Universal acceptance: cash is accepted almost everywhere, regardless of the available technological infrastructure, making it essential in emerging economies or areas where access to digital financial services is limited (Rogoff, 2017).
Better control over spending: studies show that cash users tend to be more conscious of spending, having better personal budget management, as they do not rely on credit cards that can encourage impulsive spending (Goodhart & Pradhan, 2020).
NO added taxes: there are no bank fees or hidden costs involved for users, which makes cash more attractive, especially for people on low incomes.
The Cash Disadvantages
Risk of theft, loss or counterfeiting: cash can be easily lost or stolen, without the possibility of recovering it, which makes cash more vulnerable than electronic payments.
Inconvenience: handling and transporting large amounts of money can become risky, especially in the context of modern economies, where quick transactions are essential.
Inefficiency: cash requires physical handling and manual recording of transactions, which increases operating costs for banks and merchants and reduces efficiency in globalized trade (Goodhart & Pradhan, 2020).
Goodhart and Pradhan in their very interesting and documented analyses, put together globalisation and demography, ageing of population and, mandatory financial and fiscal issues with impact on people’s lives, jobs and retirements.
A conclusion of the two authors, perfectly folded on what’s happening starting from 2024, is that the decades from 1990 until 2020 have been the glory years of the central banks and the future (we may say, the present) will be/is more difficult with many unknows.
----------
Reproduce the passage of the text on the advantages and disadvantages of cash, starting with "Inefficiency: cash requires" and going on through "trade (Goodhart & Pradhan, 2020).". Rely solely on the text about cash in completing this work.

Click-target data
----------
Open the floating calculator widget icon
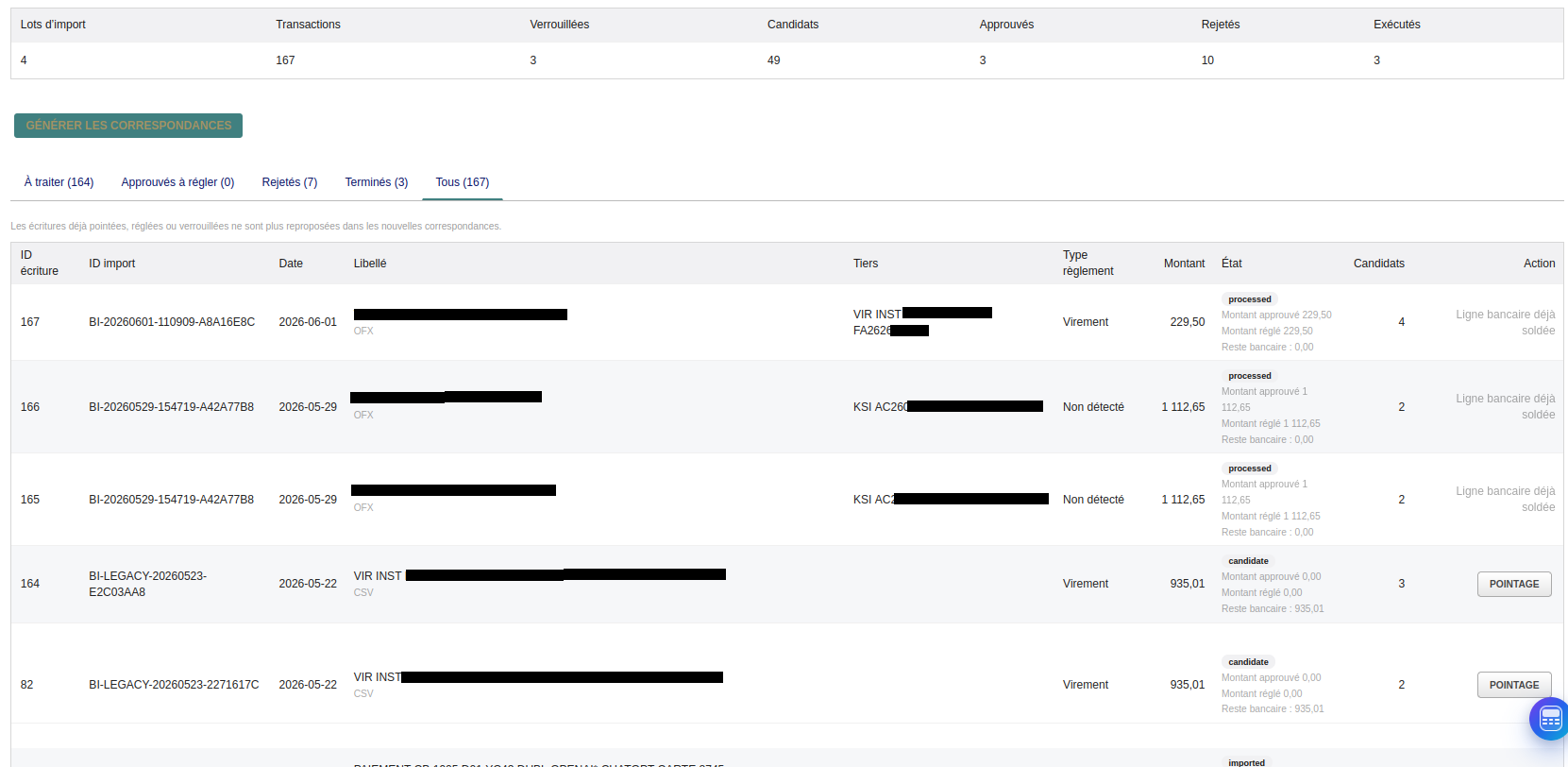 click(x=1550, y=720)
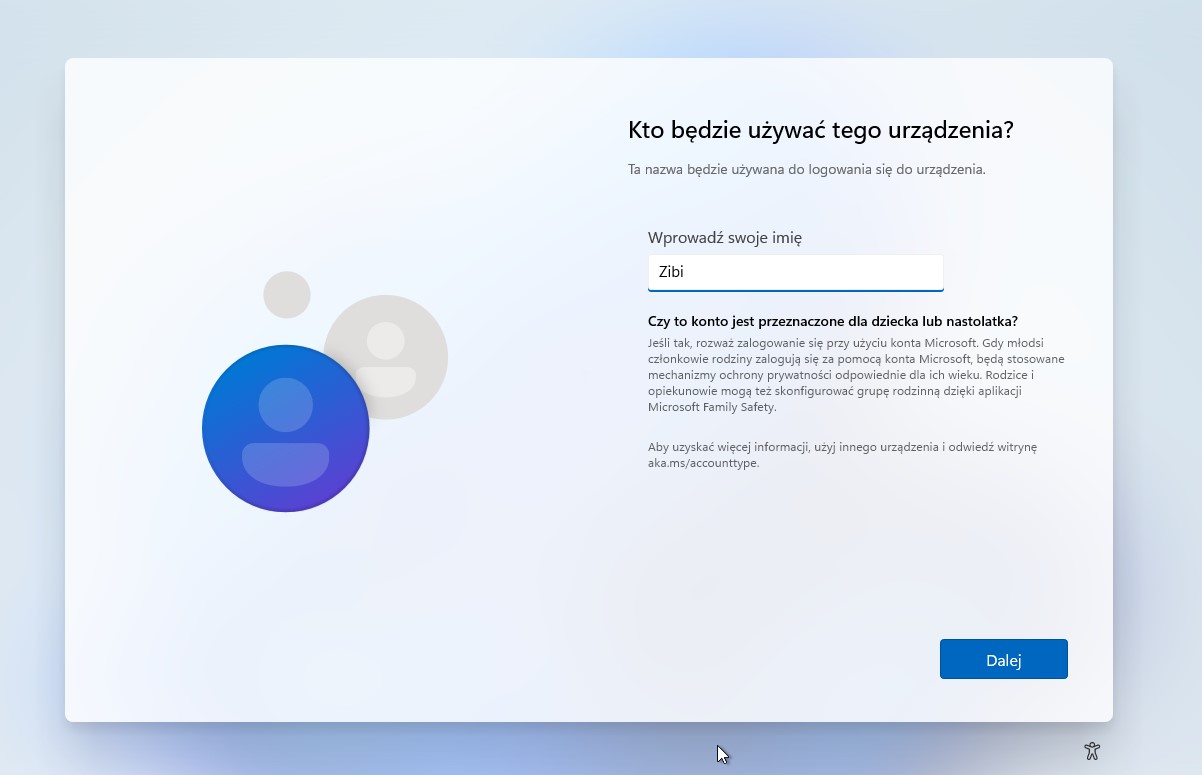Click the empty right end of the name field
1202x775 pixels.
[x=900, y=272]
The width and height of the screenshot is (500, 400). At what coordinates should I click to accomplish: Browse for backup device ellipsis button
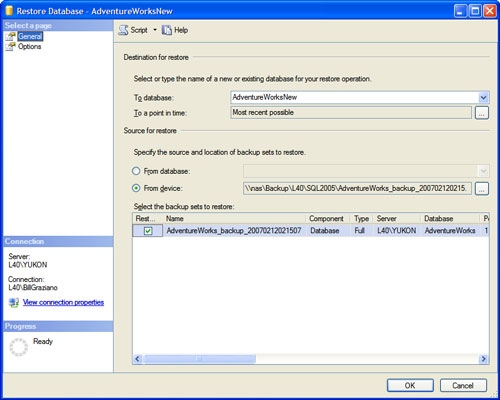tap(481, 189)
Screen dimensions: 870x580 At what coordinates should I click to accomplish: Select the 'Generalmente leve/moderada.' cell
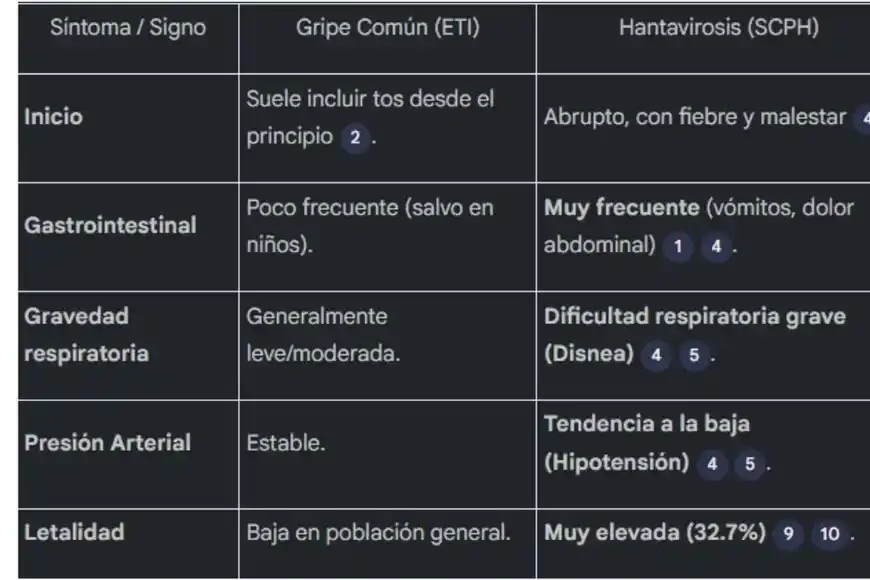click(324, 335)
----------
_Output of the exercise_
Inefficiency: cash requires physical handling and manual recording of transactions, which increases operating costs for banks and merchants and reduces efficiency in globalized trade (Goodhart & Pradhan, 2020).